Logo, ao ter em mãos um relato de viagem, não devemos cair na ilusão da “pura

biografia”, ou da objetividade do autor ao descrever “o que está vendo”. Deve-se ter em vista

que o viajante, acima de tudo, possui uma “lente” especifica para enxergar o mundo,

construída a partir de seus ideais, crenças, e experiências vividas. Bem sabemos que dois

indivíduos que visitam uma mesma cidade, podem muito bem formular relatos totalmente

distintos.

As obras de Érico Veríssimo e Graciliano Ramos são bons exemplos de como os

relatos de viagem contemporâneos são construídos. Neles podemos perceber o constante

cuidado em transparecer veracidade, sem deixar de lado os artifícios literários.

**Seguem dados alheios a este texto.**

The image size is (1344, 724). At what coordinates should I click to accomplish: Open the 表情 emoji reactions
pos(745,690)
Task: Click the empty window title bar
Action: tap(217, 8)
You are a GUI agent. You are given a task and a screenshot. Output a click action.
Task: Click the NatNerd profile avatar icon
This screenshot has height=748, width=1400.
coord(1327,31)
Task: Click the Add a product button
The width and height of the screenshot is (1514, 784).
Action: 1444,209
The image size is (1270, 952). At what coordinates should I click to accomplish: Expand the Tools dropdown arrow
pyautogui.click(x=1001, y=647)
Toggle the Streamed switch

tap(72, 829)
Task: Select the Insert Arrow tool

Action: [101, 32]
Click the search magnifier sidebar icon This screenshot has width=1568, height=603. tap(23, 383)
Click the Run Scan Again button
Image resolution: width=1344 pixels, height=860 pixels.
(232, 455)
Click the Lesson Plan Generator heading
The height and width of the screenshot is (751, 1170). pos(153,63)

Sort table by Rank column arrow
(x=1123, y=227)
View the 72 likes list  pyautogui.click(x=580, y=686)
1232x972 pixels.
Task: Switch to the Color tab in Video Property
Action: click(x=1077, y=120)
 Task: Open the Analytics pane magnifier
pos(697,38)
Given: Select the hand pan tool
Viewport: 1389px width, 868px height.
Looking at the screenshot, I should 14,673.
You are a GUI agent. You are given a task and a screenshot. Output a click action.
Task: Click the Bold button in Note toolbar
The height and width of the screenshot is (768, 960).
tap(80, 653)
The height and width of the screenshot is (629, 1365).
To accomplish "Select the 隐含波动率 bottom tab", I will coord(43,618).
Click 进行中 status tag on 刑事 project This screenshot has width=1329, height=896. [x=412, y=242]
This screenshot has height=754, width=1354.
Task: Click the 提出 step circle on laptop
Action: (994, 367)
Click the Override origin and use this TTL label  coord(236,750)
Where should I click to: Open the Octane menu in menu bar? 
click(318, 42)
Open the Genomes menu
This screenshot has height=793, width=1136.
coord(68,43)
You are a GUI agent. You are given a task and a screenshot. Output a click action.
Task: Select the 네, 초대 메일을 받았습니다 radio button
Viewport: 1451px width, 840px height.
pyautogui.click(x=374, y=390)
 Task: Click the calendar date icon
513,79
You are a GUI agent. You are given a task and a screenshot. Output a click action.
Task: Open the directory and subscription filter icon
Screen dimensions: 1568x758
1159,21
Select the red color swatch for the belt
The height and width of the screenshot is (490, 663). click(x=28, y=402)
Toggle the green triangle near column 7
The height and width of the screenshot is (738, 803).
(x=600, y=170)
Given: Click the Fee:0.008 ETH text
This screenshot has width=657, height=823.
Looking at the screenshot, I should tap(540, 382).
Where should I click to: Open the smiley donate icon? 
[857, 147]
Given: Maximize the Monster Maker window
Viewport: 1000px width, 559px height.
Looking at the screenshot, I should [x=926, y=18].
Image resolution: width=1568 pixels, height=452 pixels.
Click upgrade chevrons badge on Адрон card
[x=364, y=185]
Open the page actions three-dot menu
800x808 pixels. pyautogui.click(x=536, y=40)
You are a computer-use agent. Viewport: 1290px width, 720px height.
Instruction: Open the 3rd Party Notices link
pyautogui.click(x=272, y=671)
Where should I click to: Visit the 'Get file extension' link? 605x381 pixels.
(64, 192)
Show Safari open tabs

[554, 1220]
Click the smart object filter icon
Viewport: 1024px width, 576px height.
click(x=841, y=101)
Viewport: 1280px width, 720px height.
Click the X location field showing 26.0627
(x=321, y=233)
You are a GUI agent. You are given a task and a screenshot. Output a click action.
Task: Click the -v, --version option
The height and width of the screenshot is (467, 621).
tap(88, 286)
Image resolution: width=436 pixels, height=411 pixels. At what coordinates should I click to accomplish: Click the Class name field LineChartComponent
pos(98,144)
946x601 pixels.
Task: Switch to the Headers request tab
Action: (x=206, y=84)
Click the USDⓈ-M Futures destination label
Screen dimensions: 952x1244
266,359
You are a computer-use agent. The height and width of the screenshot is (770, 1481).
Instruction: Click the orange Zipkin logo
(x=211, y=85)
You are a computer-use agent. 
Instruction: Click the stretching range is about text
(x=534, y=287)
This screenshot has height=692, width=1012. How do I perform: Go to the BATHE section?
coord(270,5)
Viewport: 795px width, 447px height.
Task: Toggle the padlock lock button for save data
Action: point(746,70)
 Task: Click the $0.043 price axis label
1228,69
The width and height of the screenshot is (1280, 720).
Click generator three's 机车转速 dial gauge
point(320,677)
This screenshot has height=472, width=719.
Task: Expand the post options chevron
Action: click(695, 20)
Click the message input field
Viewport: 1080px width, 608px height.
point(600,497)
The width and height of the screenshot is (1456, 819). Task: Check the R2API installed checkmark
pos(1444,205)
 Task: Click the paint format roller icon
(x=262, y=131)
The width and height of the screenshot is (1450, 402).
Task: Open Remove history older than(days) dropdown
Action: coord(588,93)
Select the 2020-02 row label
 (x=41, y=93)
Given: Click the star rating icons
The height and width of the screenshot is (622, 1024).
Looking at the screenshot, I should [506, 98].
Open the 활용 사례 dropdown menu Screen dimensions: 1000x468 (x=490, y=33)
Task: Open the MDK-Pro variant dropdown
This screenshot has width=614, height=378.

Ao mesmo

tempo, notamos que as suas experiências no exterior também são utilizadas como pretexto

para expor suas opiniões sobre outros assuntos, e construírem, implicitamente, uma boa

imagem dos regimes que haviam visitado.

Desta maneira, ao ter consciência da rede de possibilidades analíticas destes dois

relatos trabalhados neste artigo, podemos enquadra-los como reflexo dos períodos em que

foram redigidos, assim como podemos utiliza-los como uma oportuna janela para o universo

cultural e ideológico dos seus autores.